Reducing the number of regulations is extremely important, but so are the interpretation of regulations, particularly those from Europe, and the risk of gold-plating regulations, such as the agency worker directive. What action is the Minister taking to ensure that in interpreting regulations, we use the lightest touch possible to comply with the law?

We have changed the guiding principles from those that we inherited. That means, first, that we are not going to tie British business down by implementing early, as we have in the past. We will implement on the last legal day, under transposition rules. Secondly, my hon. Friend is absolutely right about interpretation. We will ensure that we copy regulations out and do not embellish them, as was sadly all too often the case under the last, Labour Government.

Higher education applications in this country have collapsed, although not across the board—I think applications to Oxford, Cambridge and Durham have increased. However, in the universities that ordinary people go to, they have collapsed.

Nobody disputes that unnecessary regulation and red tape have to be dealt with, but Government Members are deluding themselves if they think that is the central issue, when unemployment is at record levels and the economy has ground to a halt. Every time I go to meet a successful manufacturing company that has orders waiting and wants to take on new staff, I am told that the central problem is the lack of finance. Instead of trying to pursue this issue, the Minister should be concentrating on getting money from the banks to manufacturers so we can get the economy moving and they can take on more staff.

I am glad to say that we are capable of doing both. Unlike the last, Labour Government, we are tackling finance. It is sad that the Opposition are not listening to small businesses. We are, and we are working to make sure we help them.

As part of the red tape challenge, will the Minister look again at the regulations that deny employees the right to proper compensation or redundancy payments if their workplace has fewer than 20 people, as is the case for ex-employees of Woolworths?

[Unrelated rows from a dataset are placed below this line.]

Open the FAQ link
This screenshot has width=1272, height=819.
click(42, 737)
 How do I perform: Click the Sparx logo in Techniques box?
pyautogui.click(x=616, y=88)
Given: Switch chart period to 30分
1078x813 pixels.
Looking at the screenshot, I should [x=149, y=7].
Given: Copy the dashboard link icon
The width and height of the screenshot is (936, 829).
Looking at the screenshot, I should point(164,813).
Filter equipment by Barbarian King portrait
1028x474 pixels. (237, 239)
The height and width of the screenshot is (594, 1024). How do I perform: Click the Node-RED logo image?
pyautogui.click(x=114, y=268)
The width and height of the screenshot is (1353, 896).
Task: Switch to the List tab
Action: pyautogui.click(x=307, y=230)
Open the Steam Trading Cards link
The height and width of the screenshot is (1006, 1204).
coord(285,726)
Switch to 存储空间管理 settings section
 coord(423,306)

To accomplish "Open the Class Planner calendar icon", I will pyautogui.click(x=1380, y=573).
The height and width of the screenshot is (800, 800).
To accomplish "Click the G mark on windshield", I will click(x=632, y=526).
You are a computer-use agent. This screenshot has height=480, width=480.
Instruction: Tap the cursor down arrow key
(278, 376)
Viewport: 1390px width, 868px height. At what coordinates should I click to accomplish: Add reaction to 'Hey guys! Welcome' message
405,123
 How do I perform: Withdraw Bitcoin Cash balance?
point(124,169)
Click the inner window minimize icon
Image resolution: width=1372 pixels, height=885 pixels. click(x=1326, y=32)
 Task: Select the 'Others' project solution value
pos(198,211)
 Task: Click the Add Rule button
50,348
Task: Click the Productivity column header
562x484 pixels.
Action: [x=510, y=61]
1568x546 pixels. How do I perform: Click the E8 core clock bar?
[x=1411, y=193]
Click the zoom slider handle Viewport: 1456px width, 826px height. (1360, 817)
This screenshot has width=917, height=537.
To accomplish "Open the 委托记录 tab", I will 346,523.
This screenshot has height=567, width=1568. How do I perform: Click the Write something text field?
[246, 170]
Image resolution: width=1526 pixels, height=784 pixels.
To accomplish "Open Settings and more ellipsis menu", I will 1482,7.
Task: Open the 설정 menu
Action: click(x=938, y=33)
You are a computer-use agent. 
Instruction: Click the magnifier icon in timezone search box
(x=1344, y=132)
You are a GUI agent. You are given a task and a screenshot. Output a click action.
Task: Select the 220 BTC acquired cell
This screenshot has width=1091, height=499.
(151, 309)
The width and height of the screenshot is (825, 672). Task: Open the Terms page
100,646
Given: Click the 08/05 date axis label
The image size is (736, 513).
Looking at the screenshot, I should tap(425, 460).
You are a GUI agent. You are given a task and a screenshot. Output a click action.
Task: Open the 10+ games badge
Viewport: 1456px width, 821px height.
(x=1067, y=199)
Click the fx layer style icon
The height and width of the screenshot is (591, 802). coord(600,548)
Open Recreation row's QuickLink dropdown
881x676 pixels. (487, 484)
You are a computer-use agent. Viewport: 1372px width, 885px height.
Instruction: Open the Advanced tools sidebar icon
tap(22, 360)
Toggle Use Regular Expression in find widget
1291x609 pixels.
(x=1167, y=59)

That is regulation that successive Governments have failed to address.

I am aware that what the hon. Gentleman refers to is a live case, so I must be careful in the sense that it is before the tribunals. However, I am sure that the representations he has made are clear. Again, we need to strike the right balance so that employers and employees have a fairer deal. Frankly, I do not think that was the case in the 13 years of the last, Labour Government.

Last year, 171 people were killed at work and 115,000 were seriously injured. Is the Minister really saying that now is the time to water down health and safety legislation?

The changes that Professor Löfstedt has identified are not about reducing safety at work; they are about cutting unnecessary red tape. That is clear; indeed, it is why one Opposition Member has been part of that panel and has supported its proposals, which this Government will implement.